# [Item-finding records]
- - - -

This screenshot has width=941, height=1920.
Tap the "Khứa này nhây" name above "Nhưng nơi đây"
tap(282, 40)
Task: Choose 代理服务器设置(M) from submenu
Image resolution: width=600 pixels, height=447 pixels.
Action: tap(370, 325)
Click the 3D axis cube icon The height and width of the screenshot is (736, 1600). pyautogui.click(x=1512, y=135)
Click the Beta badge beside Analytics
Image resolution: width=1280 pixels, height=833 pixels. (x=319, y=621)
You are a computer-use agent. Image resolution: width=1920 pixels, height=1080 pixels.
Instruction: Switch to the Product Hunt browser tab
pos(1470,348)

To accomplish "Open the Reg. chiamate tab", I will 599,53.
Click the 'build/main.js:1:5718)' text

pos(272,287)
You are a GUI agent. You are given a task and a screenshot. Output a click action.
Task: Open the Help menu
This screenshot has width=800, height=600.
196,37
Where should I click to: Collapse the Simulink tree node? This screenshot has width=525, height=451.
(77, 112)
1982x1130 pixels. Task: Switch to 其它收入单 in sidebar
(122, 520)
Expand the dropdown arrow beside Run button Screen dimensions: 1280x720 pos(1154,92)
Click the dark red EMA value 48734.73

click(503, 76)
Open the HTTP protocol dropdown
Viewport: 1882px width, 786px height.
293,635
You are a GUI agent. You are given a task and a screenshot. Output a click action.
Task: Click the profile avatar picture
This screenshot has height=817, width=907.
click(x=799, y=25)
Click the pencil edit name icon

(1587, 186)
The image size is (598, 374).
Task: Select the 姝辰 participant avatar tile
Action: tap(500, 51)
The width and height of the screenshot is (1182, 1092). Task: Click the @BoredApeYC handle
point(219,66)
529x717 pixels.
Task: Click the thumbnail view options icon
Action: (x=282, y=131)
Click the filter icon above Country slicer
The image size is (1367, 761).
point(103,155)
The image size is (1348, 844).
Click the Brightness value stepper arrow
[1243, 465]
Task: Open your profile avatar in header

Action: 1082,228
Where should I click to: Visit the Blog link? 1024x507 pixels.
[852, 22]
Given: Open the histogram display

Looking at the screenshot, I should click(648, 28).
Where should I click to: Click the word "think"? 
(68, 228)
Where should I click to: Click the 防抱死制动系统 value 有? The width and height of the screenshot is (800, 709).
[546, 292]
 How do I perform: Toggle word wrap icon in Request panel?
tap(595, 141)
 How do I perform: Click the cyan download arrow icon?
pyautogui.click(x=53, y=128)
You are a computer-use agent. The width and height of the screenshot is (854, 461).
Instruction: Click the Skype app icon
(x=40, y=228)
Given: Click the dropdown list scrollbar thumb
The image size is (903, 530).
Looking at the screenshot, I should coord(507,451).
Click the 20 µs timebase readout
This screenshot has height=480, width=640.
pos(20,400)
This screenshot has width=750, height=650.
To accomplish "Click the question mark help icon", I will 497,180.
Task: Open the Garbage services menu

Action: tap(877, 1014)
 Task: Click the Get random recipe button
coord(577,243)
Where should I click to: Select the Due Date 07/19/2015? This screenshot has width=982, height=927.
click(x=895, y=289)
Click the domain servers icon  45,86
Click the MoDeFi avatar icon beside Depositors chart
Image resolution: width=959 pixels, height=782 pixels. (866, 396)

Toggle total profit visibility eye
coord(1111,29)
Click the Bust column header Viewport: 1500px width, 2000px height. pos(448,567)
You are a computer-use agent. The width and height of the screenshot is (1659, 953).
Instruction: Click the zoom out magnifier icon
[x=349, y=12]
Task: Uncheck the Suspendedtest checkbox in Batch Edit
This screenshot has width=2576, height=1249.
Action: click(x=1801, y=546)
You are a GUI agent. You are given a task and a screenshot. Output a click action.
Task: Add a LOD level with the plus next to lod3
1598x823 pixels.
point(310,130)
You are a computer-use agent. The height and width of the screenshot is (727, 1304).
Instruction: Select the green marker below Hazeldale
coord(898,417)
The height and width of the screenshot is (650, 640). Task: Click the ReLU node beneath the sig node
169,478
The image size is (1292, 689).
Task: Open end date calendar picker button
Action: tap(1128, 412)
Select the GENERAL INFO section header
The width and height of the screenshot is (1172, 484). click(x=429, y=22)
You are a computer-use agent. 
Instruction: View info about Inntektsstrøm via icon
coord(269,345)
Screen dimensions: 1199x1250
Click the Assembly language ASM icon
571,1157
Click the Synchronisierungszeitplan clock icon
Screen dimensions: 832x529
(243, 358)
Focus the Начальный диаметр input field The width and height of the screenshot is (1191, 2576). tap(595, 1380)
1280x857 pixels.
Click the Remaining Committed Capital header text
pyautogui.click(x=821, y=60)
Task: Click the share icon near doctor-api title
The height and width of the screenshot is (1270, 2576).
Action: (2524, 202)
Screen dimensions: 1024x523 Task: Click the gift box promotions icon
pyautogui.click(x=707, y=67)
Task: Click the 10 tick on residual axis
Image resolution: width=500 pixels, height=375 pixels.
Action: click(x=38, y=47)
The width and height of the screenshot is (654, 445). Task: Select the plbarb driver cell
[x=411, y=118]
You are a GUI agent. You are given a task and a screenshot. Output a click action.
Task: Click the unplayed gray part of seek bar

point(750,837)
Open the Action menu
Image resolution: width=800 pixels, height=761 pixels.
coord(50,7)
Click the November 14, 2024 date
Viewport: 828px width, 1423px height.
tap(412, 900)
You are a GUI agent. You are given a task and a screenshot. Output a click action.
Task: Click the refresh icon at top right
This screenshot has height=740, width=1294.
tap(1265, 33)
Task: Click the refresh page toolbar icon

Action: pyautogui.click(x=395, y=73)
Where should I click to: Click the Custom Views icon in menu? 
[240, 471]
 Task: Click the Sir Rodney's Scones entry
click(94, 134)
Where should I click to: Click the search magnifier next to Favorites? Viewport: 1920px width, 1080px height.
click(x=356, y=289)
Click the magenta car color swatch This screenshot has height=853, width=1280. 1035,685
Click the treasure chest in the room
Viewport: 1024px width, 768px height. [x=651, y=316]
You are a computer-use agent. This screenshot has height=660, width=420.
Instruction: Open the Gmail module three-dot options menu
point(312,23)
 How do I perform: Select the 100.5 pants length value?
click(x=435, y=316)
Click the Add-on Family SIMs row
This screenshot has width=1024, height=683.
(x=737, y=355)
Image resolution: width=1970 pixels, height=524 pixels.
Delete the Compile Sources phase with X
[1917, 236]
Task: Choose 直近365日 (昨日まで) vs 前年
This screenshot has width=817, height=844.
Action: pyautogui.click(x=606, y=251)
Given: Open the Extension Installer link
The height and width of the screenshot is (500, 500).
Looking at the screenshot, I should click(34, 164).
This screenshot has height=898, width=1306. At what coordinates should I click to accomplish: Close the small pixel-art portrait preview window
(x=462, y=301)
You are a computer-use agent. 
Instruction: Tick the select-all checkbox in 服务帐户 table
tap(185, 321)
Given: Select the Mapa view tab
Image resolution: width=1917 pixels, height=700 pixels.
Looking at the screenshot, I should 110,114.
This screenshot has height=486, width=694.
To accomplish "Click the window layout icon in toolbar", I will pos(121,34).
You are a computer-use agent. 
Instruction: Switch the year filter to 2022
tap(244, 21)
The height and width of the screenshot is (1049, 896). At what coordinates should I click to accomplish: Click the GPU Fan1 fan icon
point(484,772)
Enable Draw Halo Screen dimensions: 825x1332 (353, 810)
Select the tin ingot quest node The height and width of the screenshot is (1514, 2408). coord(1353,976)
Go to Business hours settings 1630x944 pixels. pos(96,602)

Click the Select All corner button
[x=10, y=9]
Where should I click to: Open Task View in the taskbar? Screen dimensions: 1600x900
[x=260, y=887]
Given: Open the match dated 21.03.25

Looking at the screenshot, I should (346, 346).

- - - -

# [TASK OBJECTIVE]
Count the lines in the listing that contain the word "will" and reply with only the number.

# [RESPONSE TO THE EXERCISE]
3